[RAW DATA Boundary: Start]

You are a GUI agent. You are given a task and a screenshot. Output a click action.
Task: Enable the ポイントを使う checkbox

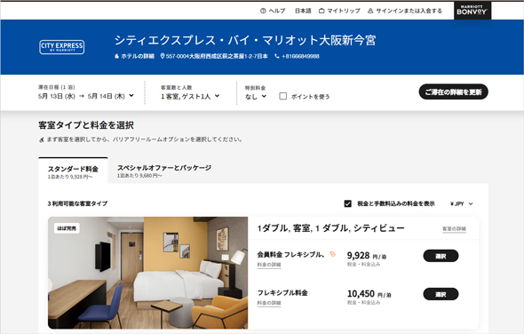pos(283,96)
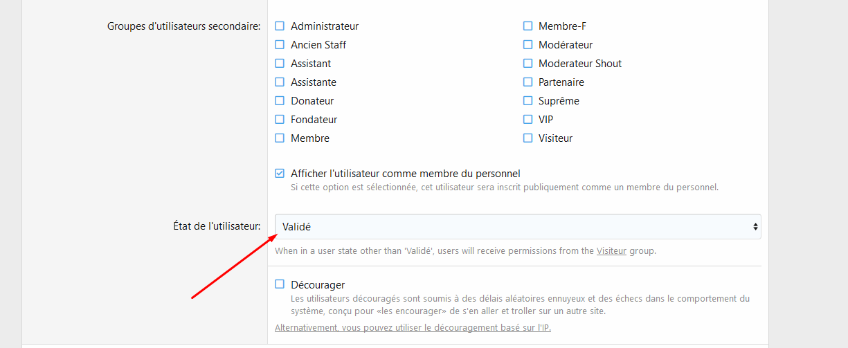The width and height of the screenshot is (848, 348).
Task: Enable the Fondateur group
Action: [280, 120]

[RAW DATA Boundary: End]

AIM OF THE EXERCISE
Leave every picture out and output the records exactly.

TASK RESPONSE
You are a GUI agent. You are given a task and a screenshot. Output a click action.
Task: Enable the ポイントを使う checkbox

pos(283,96)
The width and height of the screenshot is (848, 348).
Task: Enable the Fondateur group
Action: [280, 120]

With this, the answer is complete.